Et s’il fût que jamais la matière périt,
Dans leur ancien néant qui les eût fait éclore
Les choses rentreraient pour en renaître encore.
Mais rien ne naît de rien, ma Muse te l’apprit,
Et rien n’est jamais né que le néant reprît.
De l’atome immortelle est donc la masse entière :
L’objet, s’y résolvant à son heure dernière,
Rapporte au renouveau des choses la matière !

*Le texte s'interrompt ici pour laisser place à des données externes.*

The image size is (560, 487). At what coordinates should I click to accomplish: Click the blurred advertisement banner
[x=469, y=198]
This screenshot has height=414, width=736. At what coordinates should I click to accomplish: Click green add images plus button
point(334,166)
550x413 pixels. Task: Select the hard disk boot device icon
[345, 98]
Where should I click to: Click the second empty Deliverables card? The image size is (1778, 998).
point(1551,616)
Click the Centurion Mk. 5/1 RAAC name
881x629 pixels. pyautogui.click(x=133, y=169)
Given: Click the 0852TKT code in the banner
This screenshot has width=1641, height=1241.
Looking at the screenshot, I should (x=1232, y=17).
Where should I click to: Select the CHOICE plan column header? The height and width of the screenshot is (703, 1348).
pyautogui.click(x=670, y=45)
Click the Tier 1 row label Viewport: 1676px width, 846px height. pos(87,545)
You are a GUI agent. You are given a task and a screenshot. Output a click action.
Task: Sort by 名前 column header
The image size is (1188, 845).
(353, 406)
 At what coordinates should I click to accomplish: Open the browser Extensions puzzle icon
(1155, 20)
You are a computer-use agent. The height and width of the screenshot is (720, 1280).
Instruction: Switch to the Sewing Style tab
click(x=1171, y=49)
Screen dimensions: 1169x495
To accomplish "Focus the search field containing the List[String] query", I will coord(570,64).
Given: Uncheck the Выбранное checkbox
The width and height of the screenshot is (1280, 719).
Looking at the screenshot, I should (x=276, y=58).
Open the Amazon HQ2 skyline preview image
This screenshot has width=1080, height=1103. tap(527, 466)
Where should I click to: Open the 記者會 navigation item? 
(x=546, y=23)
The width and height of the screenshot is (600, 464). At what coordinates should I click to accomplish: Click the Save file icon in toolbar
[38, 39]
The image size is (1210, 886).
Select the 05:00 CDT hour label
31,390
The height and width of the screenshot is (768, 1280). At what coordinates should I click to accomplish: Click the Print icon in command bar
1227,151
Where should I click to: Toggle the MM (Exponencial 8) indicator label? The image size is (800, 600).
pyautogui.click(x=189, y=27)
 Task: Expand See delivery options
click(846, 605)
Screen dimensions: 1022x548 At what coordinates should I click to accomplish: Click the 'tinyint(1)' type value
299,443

Ainsi, fort de sa simple et solide unité,
L’atome se conserve et rouvre la carrière
Aux transformations depuis l’éternité !
     S’il n’était point enfin posé par la Nature
De terme aux fractions, une longue rupture
Eût déjà divisé la matière à tel point
Qu’une heure dût bientôt arriver dans la suite
Où ses œuvres conçus ne s’achèveraient point ;
Car toute chose au monde est plus vite détruite
Qu’elle n’est restaurée ; aussi ce que le temps
Dans le cours infini des âges précédents
Eût brisé, manquerait, dissous et pêle-mêle,
D’assez de jours pour naître à sa forme nouvelle.
Or, tout prouve aujourd’hui, dans ce que nous voyons,
Qu’il est à ce broîment une limite sûre,
Car le temps refait tout, et par genres assure
Leur croissance et leur fleur à ses créations.